You are viewing a plain text version of this content. The canonical link for it is here.
Posted to issues@drill.apache.org by "ASF GitHub Bot (Jira)" <ji...@apache.org> on 2020/03/20 13:19:00 UTC

[jira] [Commented] (DRILL-7652) Add time_bucket() Function for Time Series Analysis

    [ https://issues.apache.org/jira/browse/DRILL-7652?page=com.atlassian.jira.plugin.system.issuetabpanels:comment-tabpanel&focusedCommentId=17063351#comment-17063351 ] 

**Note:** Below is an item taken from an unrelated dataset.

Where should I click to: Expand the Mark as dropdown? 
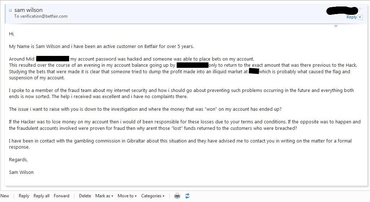tap(104, 196)
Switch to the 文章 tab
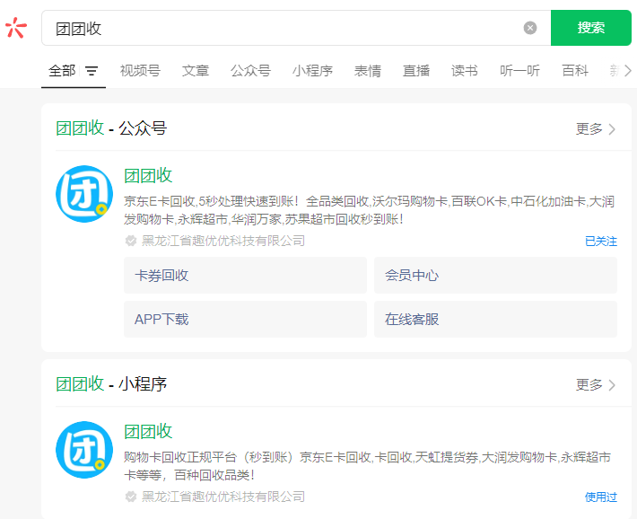This screenshot has height=519, width=637. coord(196,71)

ASF GitHub Bot commented on DRILL-7652:
---------------------------------------

cgivre commented on pull request #2033: DRILL-7652: Add time_bucket() function for time series analysis
URL: https://github.com/apache/drill/pull/2033
 
 
   # [DRILL-7652](https://issues.apache.org/jira/browse/DRILL-7652): Add time_bucket() function for Time Series Analysis
   
   ## Description
   
   This PR adds two UDFs which facilitate time series analysis.  This PR also includes updates to the `README.md` in the `contrib/udf` folder to reflect the new UDF.
   
   ## Documentation
   These functions are useful for doing time series analysis by grouping the data into arbitrary intervals.  See: https://blog.timescale.com/blog/simplified-time-series-analytics
   -using-the-time_bucket-function/ for more examples. 
   
   There are two versions of the function:
   * `time_bucket(<timestamp>, <interval>)`
   * `time_bucket_ns(<timestamp>,<interval>)`
   
   Both functions accept a `BIGINT` timestamp and an interval in milliseconds as arguments. The `time_bucket_ns()` function accepts timestamps in nanoseconds and `time_bucket
   ()` accepts timestamps in milliseconds.  Both return timestamps in the original format.
   
   ### Example:
   The query below calculates the average for the `cpu` metric for every five minute interval.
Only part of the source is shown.